Jinbo-cho, Japan’s mecca for book lovers, is undergoing a quiet transformation that will change the way people browse for books.
The district in Tokyo’s Chiyoda Ward hosts 45 bookstores for new books and 120 offering rare and secondhand books, with estimated combined holdings of 3 million titles and 10 million books.
An electronic database is now being constructed to catalog these inventories on a Web site for the public.
By spring, anyone with Internet access will be able to search through most of the holdings of the three leading bookstores in the area — Sanseido Book Store, Shosen and Iwanami Book Center. By the end of next year, 1 million titles of used books will be added to the database.
A database covering 130,000 used books sold in Jinbo-cho is already available at the Web site jimbou.info/ and will be combined with the database of new books in the spring.
“We don’t want to lose to virtual bookstores” like Amazon.com, said Kazuo Nobuhara of Sanseido Book Store Ltd. “That’s one of the reasons (we launched the project).”
Jinbo-cho has the highest concentration of bookstores in the world, according to industry sources.
But the book business has drastically changed, particularly in the past decade, and is affecting even the prestigious Jinbo-cho outlets.
Fewer young people read books today as other media, including TV and the Internet, have risen in popularity, and discount used-book chains, including Bookoff, have rapidly sprung up in suburban areas across the country.
As a result, prices in the secondhand-book market have plummeted, including sets of complete works.
For example, a 36-volume set of Yukio Mishima’s works, priced at 165,000 yen in 1994, was sold for only 42,000 yen in 2004 in Jinbo-cho.
As well as the sinking prices, people can now buy new and used books with just a few clicks on the computer.
“This is a virtual project to promote real bookstores in Jinbo-cho,” said Shoichi Yagi, talking about the plan to revive sales. Yagi runs the popular rare book store Yagi Book Store Co. and is one of the key people behind the Web site search engine project.
Yagi said the main purpose of the online index is to make the bookstores more easily accessible to people by offering them information. The Web site does not sell books online. Its purpose is to lure people to the neighborhood by offering information about each bookstore, train and subway maps, and places to eat and drink in the area.
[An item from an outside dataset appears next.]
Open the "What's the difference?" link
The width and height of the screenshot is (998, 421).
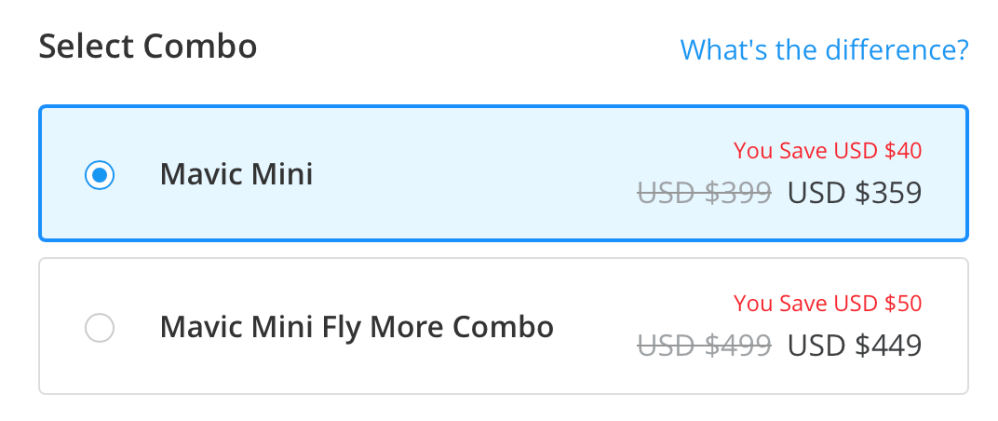[823, 49]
After linking up their inventory databases in the spring, Sanseido, Iwanami and Shosen will refer customers to one another’s Jinbo-cho stores if they do not have the desired book in stock.
The integration of the rival companies’ inventory data “is probably the first attempt in the retailing industry in this country,” Nobuhara of Sanseido said.
Shops can see their rivals’ stock lists, causing several bookstores to be reluctant to join the database.
But the project’s participants hope that sharing the inventory index for the sake of readers will help bring back book lovers to the real stores in Jinbo-cho.
The district’s reputation as a destination for book lovers dates to 1856, when one of the predecessors of the University of Tokyo moved there. Other universities, including Meiji University, built there soon afterward to meet the rising demand of academics and students during the country’s modernization.
The district has a rich history and through the years has been a hangout for famous scholars and writers as well as professional book buyers. It even survived heavy bombings during World War II.
“Many scholars from across the country come to Jinbo-cho after attending academic conferences in Tokyo,” Yagi Book Store owner Yagi said.
Many of the stores selling used books specialize in topics ranging from ancient Japanese literature and ukiyo-e woodblock prints to Western art and “manga” comics. Browsers can find Chinese and Russian books as well as magazine back issues and books on contemporary subcultures.
Many popular writers, including the late Ryotaro Shiba and Seicho Matsumoto, had favorite stores in Jinbo-cho where they would hunt for rare books to inspire their fiction.